Gerard van VoorenFebruary 29, 2016 2:52 PM

@ Nix,

simplicity is indeed the best option where security is concerned, but if we broke glibc's ABI at this stage (requiring *every single Linux program* to be relinked *simultaneously*), nobody would ever use the resulting library. Compatibility is not an optional addon for software like this: it is its single most important feature.

It needs to be done. There is no other way to do this, at least not a way that I am aware of. How to do this? Just create a new version! (and keep updating todays version as well of course)

Equally, well, if you'd looked at glibc's build system you wouldn't be complaining about Autoconf!

I am not talking about glibc but everything else in GNU user land.

The difficult part of the glibc build system is the very makefiles you are praising here. Roland also wrote GNU Make, you see, and was the maintainer of both GNU Make and glibc for a very long time. For all that time, if he needed a new feature in Make to make glibc's makefiles smarter, he added it. So the glibc makefiles use more or less every GNU Make feature you can possibly imagine, and are ferociously complex, without the least doubt the most intricate makefiles I have ever seen.

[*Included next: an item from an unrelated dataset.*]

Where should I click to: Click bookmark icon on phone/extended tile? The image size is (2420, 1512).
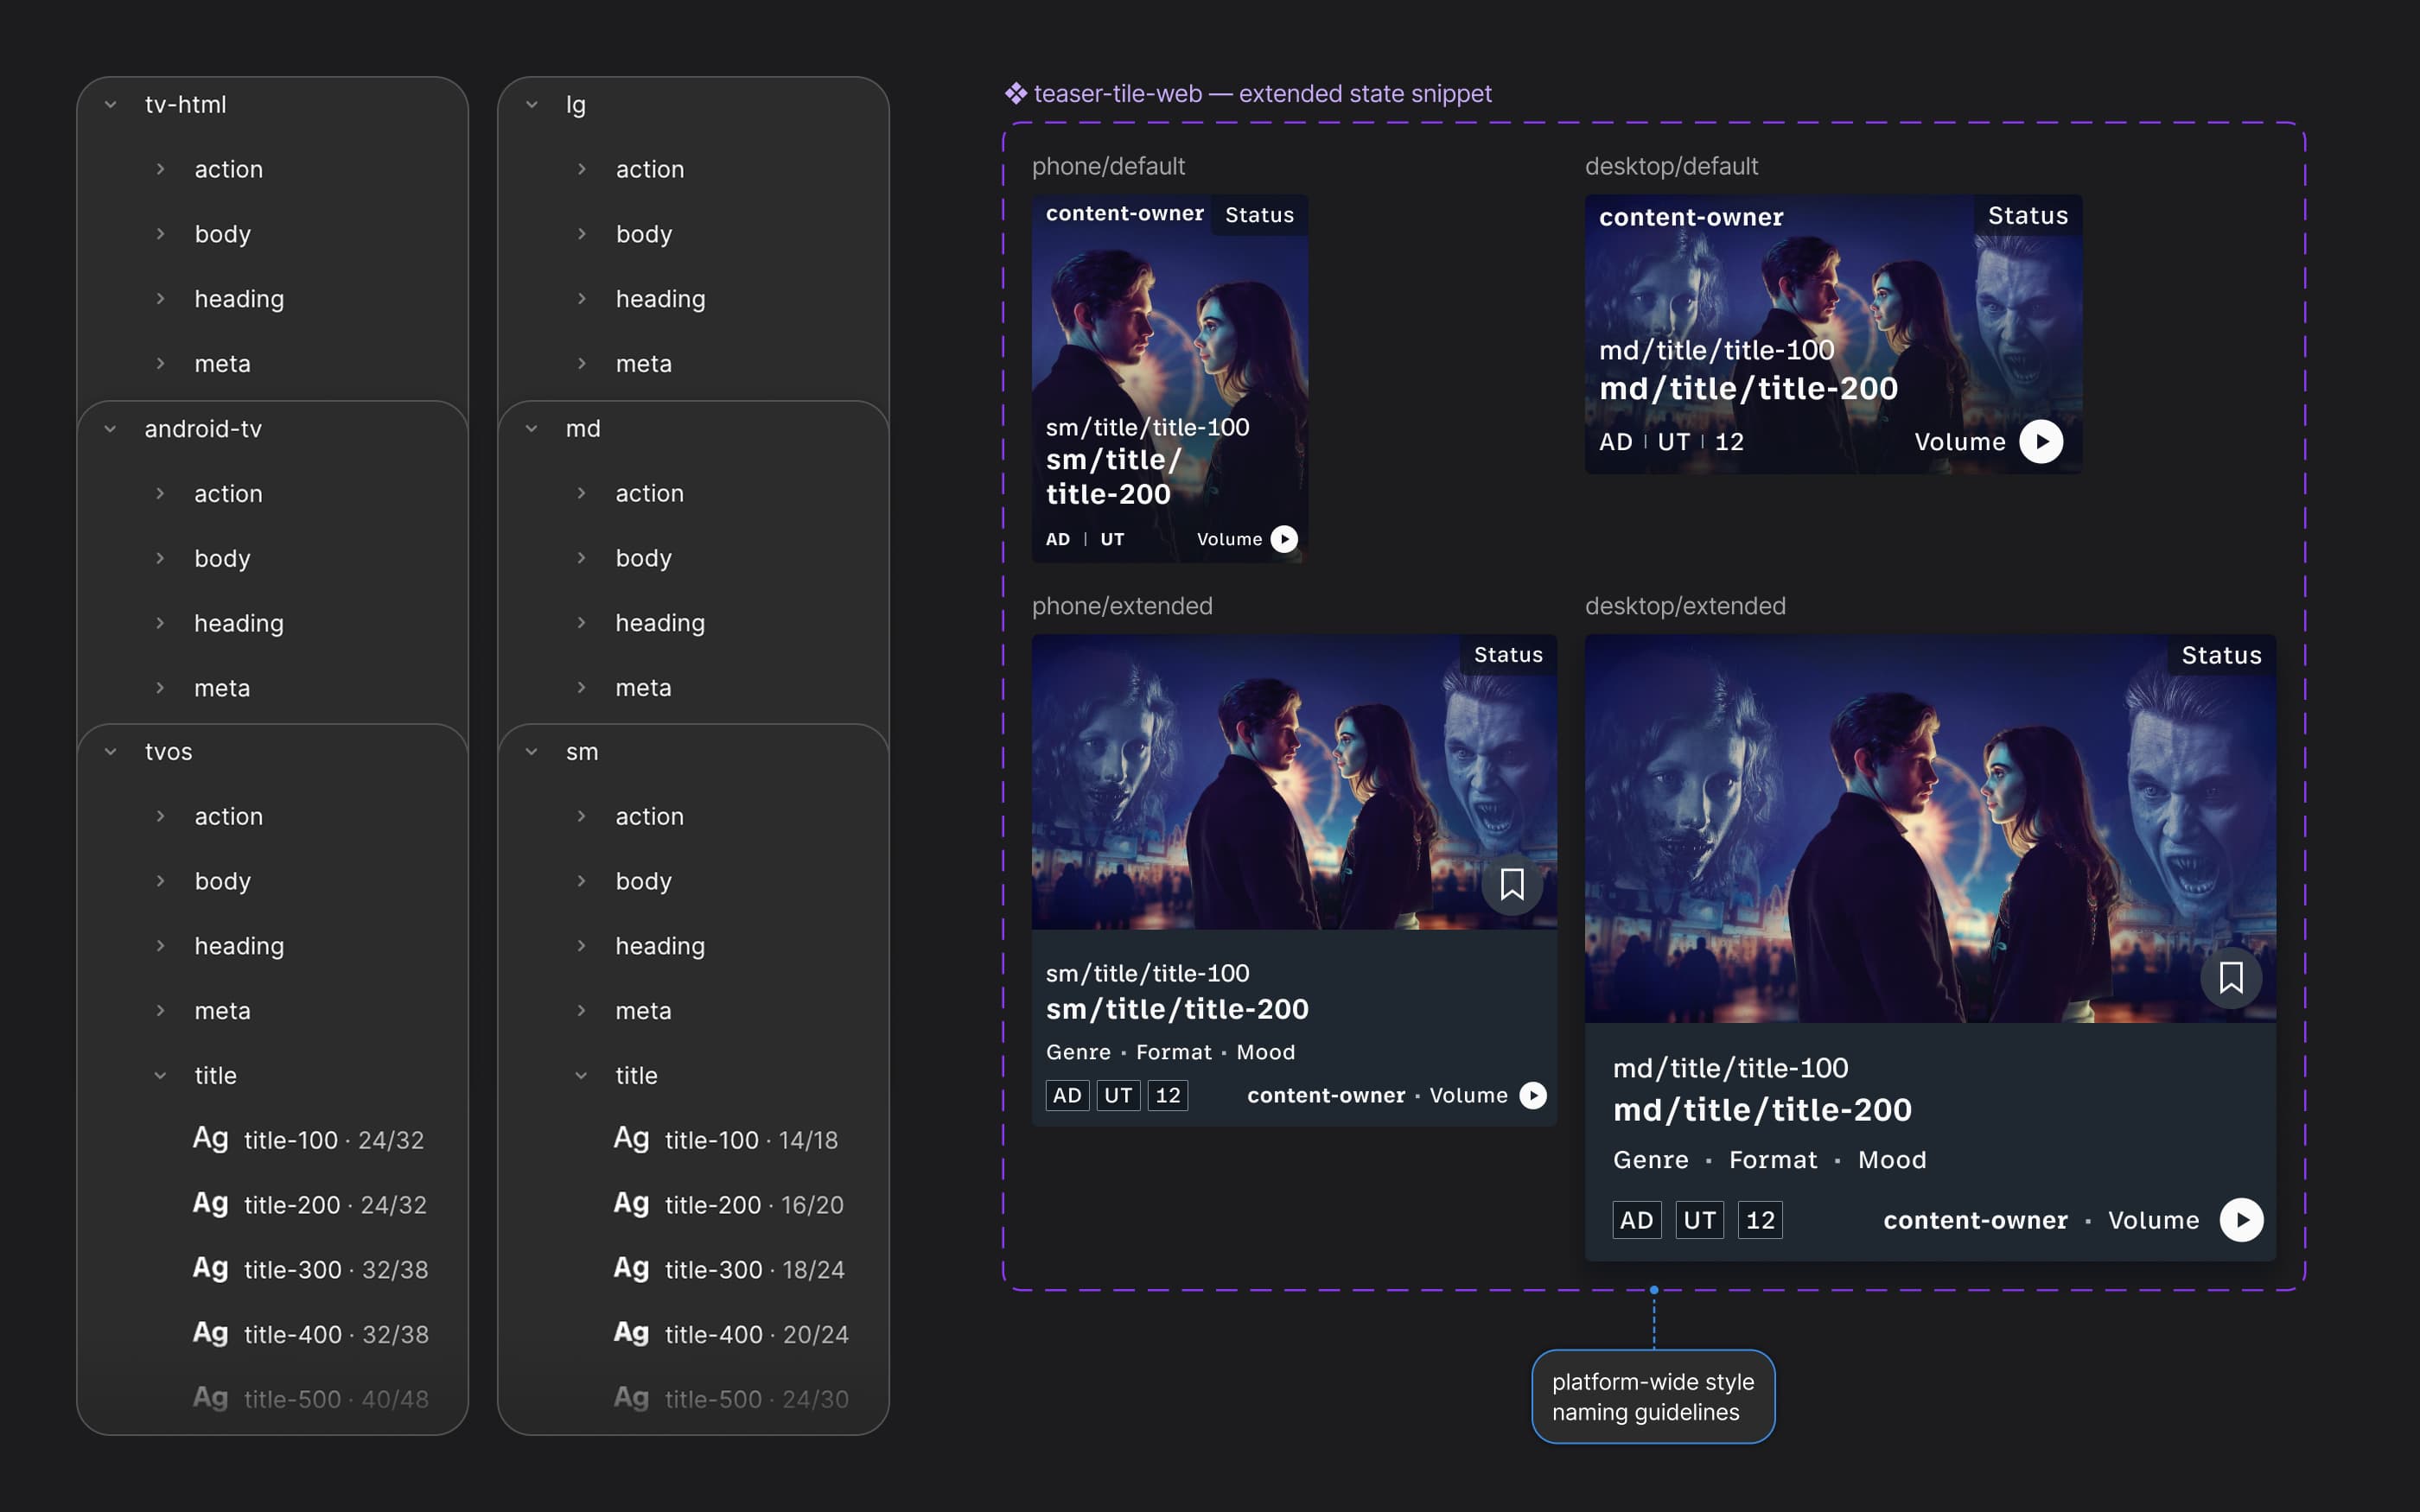tap(1511, 884)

Ask yourself why gmake and the Autocrap tools are there in the first place (really do this). I can give you a hint: think about complexity itself. Once this problem is finally recognized, the answer is quite simple. I will give you another hint about that: BSD Makefiles.

NixMarch 2, 2016 3:58 PM

@Gerard, unfortunately 'just create a new version' will not suffice for glibc, because it maintains shared data structures (such as the heap) which must be consistent and maintained by the same code across *all shared libraries loaded*. That more or less means that you cannot just bump the soname: you need to simultaneously rebuild every shared library that will ever be simultaneously loaded into the same address space at once. That's a flag day, and for Linux at least that's not going to happen without a very, very good reason. (It seems unlikely that any reason would ever be considered good enough. The theoretical possibility of improved security is not such a reason. If you want that, use a completely different library, like musl.)

BSD Makefiles... well, suffice to say that you have not convinced me that they are in any sense preferable to what we already have. Argument by assertion is unconvincing.

Gerard van VoorenMarch 2, 2016 4:36 PM

@ Nix,

unfortunately 'just create a new version' will not suffice for glibc...

It would for platforms such as Debian where you get a new release each two years or so with different stages that shift (unstable -> testing -> stable).

BSD Makefiles... well, suffice to say that you have not convinced me that they are in any sense preferable to what we already have. Argument by assertion is unconvincing.

The problem is complexity, mostly introduced by mixing different platform specific code inside header and source code files. Think how OpenBSD solves this with their LibreSSL and OpenSSH products. They have one native branch (for the GNU platform that would be GNU) and then for each other platform they have specific wrappers. Then you have all that complexity out of the source code and for the build system it's only picking the files that belong to the platforms. This is pretty easy with Makefiles.